• Entries shown:

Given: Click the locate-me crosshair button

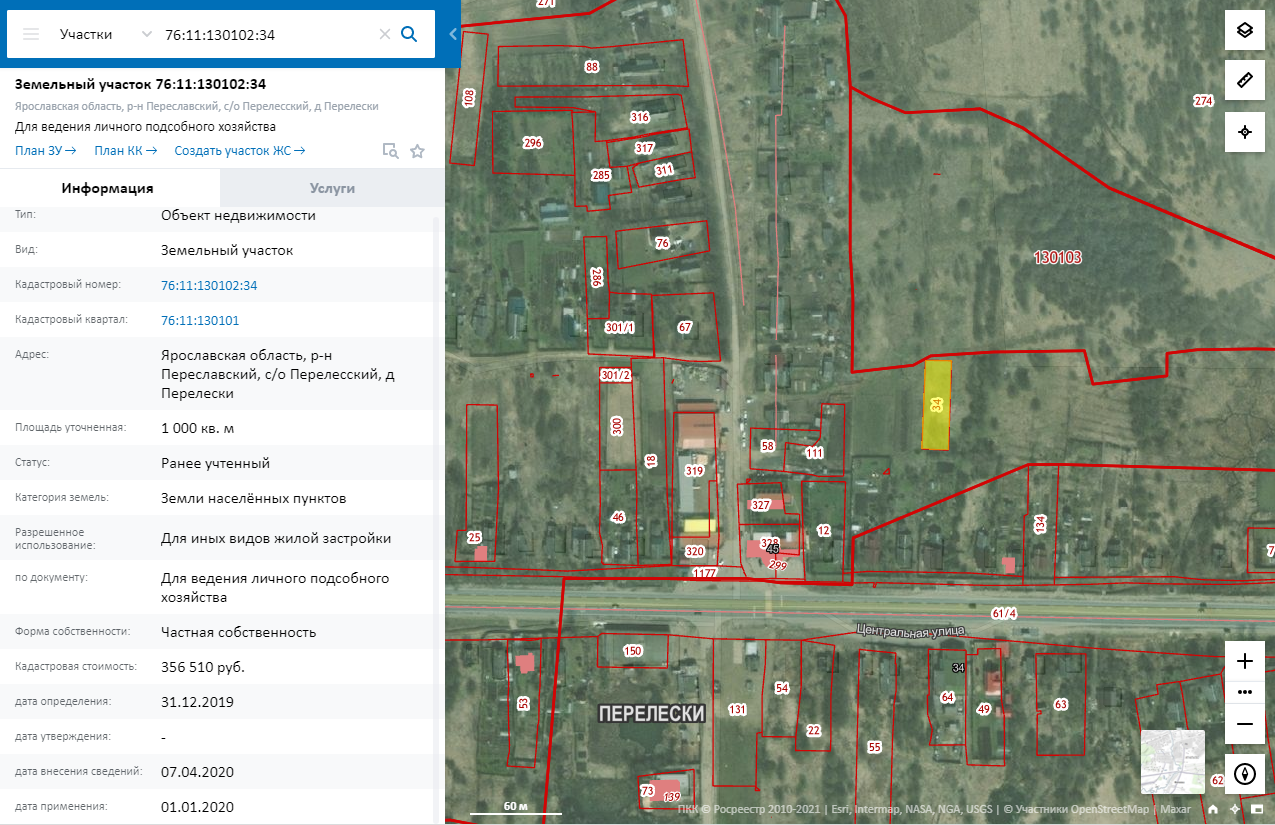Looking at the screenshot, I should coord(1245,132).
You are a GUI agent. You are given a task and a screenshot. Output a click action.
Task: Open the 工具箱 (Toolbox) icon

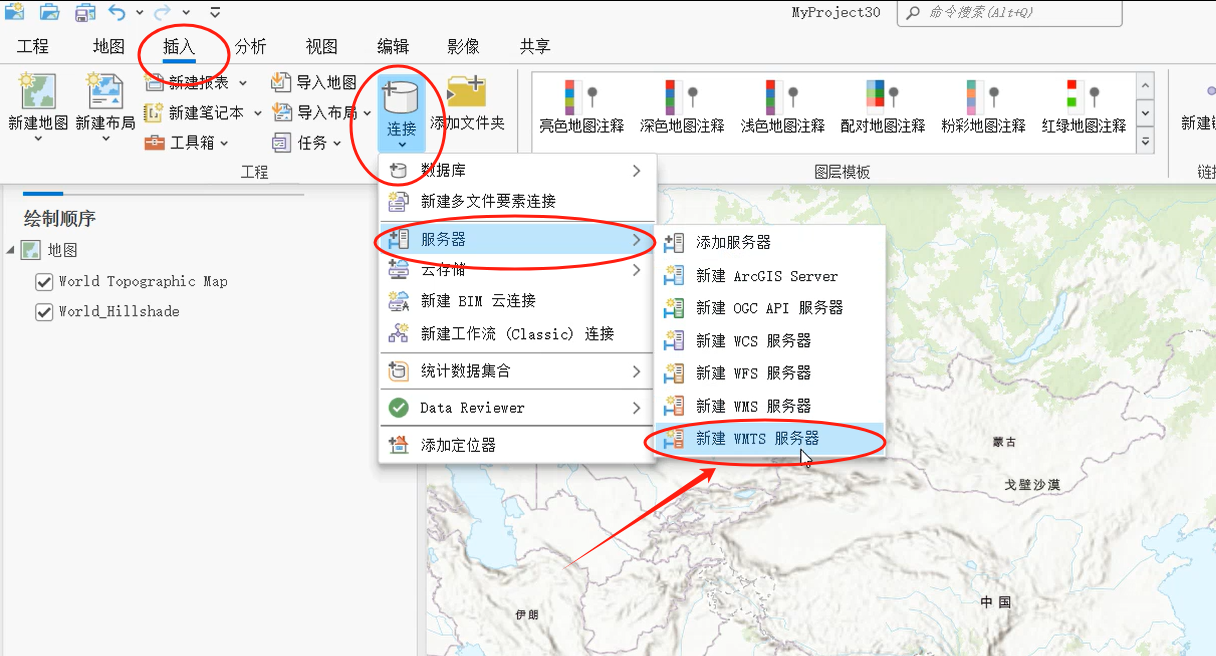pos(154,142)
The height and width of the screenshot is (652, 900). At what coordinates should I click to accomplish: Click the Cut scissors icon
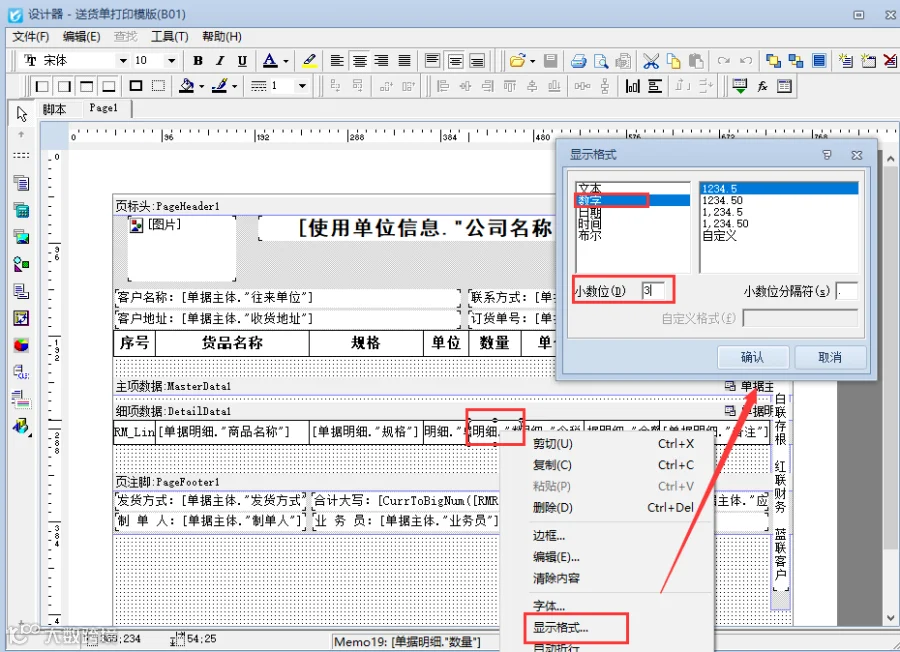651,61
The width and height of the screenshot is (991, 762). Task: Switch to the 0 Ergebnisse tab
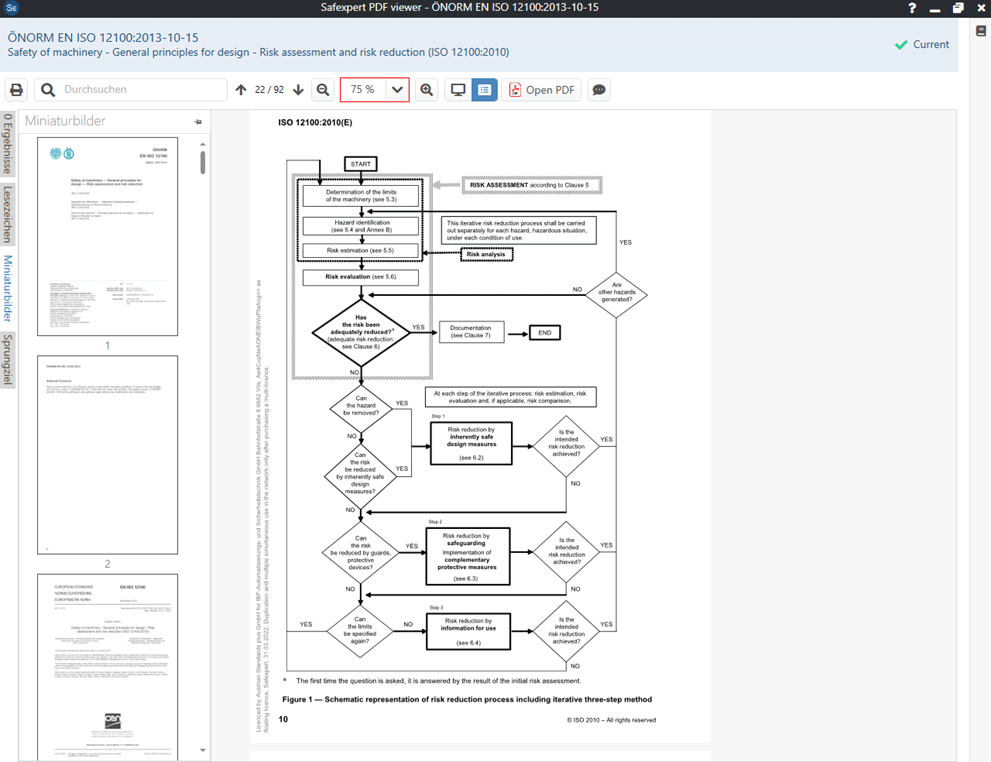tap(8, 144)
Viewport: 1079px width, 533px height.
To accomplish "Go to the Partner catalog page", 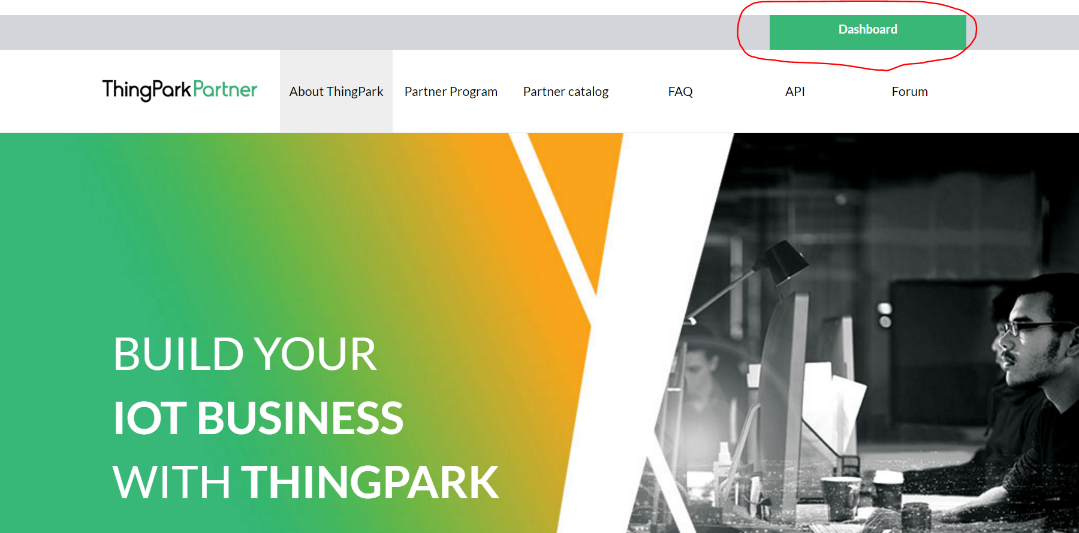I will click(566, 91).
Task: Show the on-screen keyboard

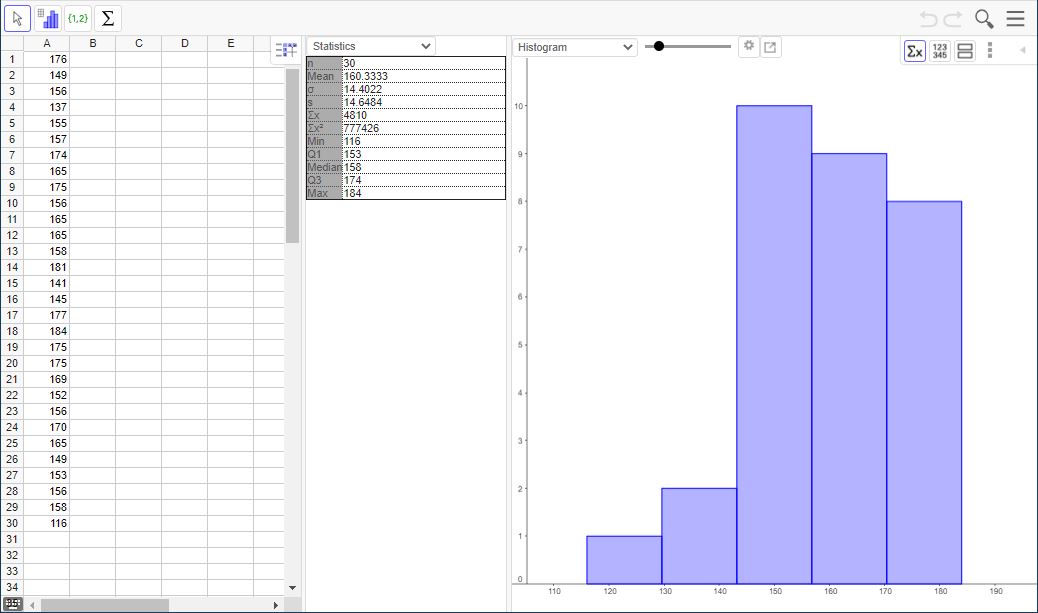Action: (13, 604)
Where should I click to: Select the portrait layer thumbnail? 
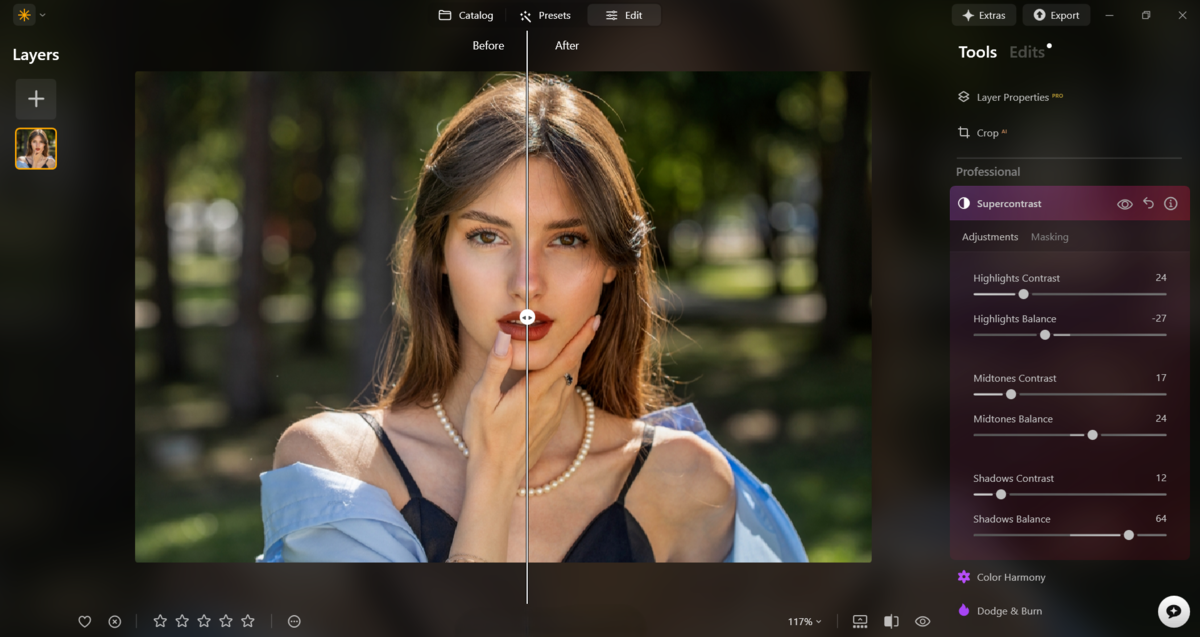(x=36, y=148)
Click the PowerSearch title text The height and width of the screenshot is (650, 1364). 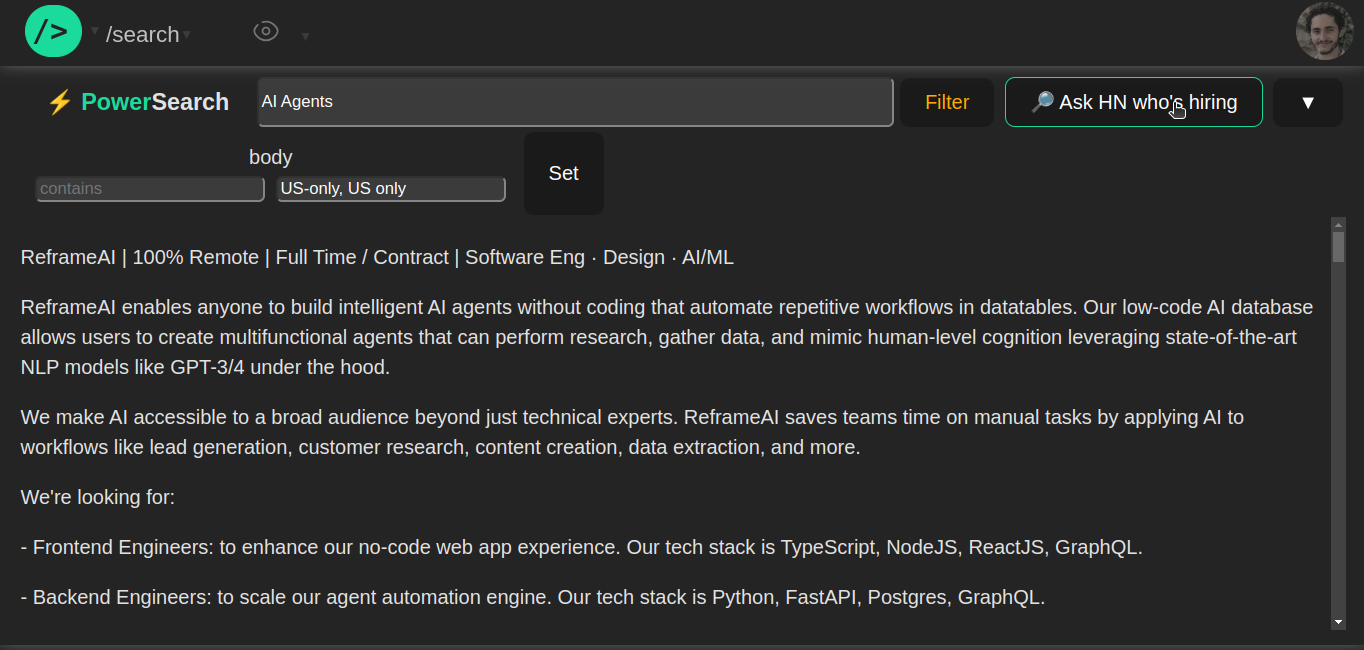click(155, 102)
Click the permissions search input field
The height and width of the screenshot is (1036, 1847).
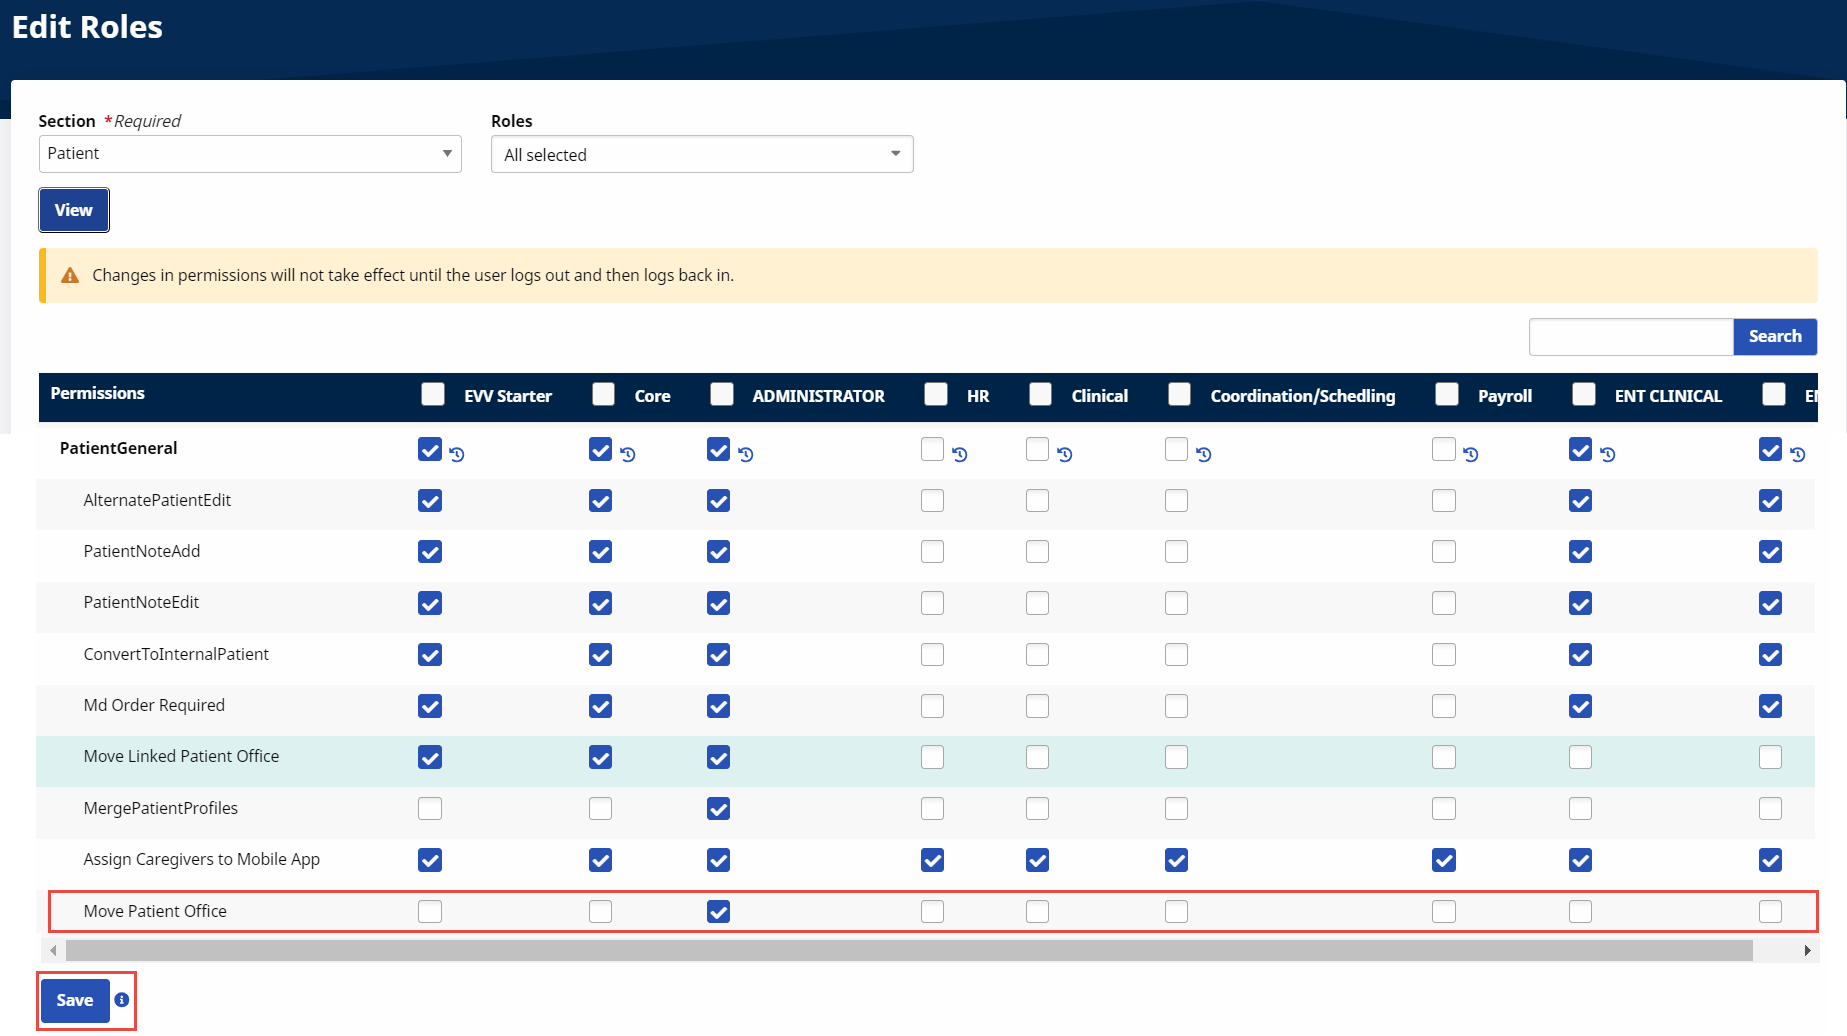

• Exercise requirements: Taking the entries above, copy word for word the lines from the one with "Task: Open the 工具箱 (Toolbox) icon" up to and including the one with "Viewport: 1079px width, 533px height.", without any picture.

• Problem solution:
Task: Open the 工具箱 (Toolbox) icon

pos(154,142)
The height and width of the screenshot is (652, 900). At what coordinates should I click to accomplish: Click the Cut scissors icon
651,61
The width and height of the screenshot is (991, 762). Task: Switch to the 0 Ergebnisse tab
tap(8, 144)
Viewport: 1079px width, 533px height.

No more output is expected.